(Extracted records)
-- Opening Marker --

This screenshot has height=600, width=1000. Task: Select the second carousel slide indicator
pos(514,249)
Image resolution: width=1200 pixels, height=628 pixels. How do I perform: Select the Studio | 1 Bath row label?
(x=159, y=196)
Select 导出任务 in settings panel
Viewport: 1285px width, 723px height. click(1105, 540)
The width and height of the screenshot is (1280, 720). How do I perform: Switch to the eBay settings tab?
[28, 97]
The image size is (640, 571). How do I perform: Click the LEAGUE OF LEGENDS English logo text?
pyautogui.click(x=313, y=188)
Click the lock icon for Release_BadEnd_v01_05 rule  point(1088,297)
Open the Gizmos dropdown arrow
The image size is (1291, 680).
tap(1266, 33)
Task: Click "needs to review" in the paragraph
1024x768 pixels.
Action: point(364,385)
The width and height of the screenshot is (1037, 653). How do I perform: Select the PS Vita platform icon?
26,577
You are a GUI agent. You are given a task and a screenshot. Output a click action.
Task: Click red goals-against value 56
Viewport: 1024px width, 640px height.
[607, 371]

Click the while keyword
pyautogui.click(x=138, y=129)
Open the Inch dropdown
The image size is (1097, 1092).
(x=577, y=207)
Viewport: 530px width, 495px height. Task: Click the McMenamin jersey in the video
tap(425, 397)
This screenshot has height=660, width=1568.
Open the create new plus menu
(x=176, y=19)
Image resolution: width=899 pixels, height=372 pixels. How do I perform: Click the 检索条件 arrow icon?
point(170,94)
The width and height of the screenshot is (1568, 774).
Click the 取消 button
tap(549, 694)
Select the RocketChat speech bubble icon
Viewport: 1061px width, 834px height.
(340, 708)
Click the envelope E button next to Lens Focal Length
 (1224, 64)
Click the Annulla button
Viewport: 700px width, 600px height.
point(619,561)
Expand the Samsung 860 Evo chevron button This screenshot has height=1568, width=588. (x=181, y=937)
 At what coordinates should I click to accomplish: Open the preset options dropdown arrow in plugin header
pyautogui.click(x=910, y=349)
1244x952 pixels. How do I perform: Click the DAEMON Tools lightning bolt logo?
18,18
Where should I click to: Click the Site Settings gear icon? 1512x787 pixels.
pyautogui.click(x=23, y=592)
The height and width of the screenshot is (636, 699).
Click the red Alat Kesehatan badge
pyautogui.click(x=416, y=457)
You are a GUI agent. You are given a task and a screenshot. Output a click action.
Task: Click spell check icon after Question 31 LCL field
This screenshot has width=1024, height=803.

-- Closing Marker --

What you have to do: Could you give the records again, exactly as they appear?

Answer box:
This screenshot has height=600, width=1000. Task: Select the second carousel slide indicator
pos(514,249)
Image resolution: width=1200 pixels, height=628 pixels. How do I perform: Select the Studio | 1 Bath row label?
(x=159, y=196)
Select 导出任务 in settings panel
Viewport: 1285px width, 723px height. click(1105, 540)
The width and height of the screenshot is (1280, 720). How do I perform: Switch to the eBay settings tab?
[28, 97]
The image size is (640, 571). How do I perform: Click the LEAGUE OF LEGENDS English logo text?
pyautogui.click(x=313, y=188)
Click the lock icon for Release_BadEnd_v01_05 rule  point(1088,297)
Open the Gizmos dropdown arrow
The image size is (1291, 680).
tap(1266, 33)
Task: Click "needs to review" in the paragraph
1024x768 pixels.
Action: point(364,385)
The width and height of the screenshot is (1037, 653). How do I perform: Select the PS Vita platform icon?
26,577
You are a GUI agent. You are given a task and a screenshot. Output a click action.
Task: Click red goals-against value 56
Viewport: 1024px width, 640px height.
[607, 371]

Click the while keyword
pyautogui.click(x=138, y=129)
Open the Inch dropdown
The image size is (1097, 1092).
(x=577, y=207)
Viewport: 530px width, 495px height. Task: Click the McMenamin jersey in the video
tap(425, 397)
This screenshot has height=660, width=1568.
Open the create new plus menu
(x=176, y=19)
Image resolution: width=899 pixels, height=372 pixels. How do I perform: Click the 检索条件 arrow icon?
point(170,94)
The width and height of the screenshot is (1568, 774).
Click the 取消 button
tap(549, 694)
Select the RocketChat speech bubble icon
Viewport: 1061px width, 834px height.
(340, 708)
Click the envelope E button next to Lens Focal Length
 (1224, 64)
Click the Annulla button
Viewport: 700px width, 600px height.
point(619,561)
Expand the Samsung 860 Evo chevron button This screenshot has height=1568, width=588. (x=181, y=937)
 At what coordinates should I click to accomplish: Open the preset options dropdown arrow in plugin header
pyautogui.click(x=910, y=349)
1244x952 pixels. How do I perform: Click the DAEMON Tools lightning bolt logo?
18,18
Where should I click to: Click the Site Settings gear icon? 1512x787 pixels.
pyautogui.click(x=23, y=592)
The height and width of the screenshot is (636, 699).
Click the red Alat Kesehatan badge
pyautogui.click(x=416, y=457)
You are a GUI agent. You are given a task and a screenshot. Output a click action.
Task: Click spell check icon after Question 31 LCL field
This screenshot has width=1024, height=803.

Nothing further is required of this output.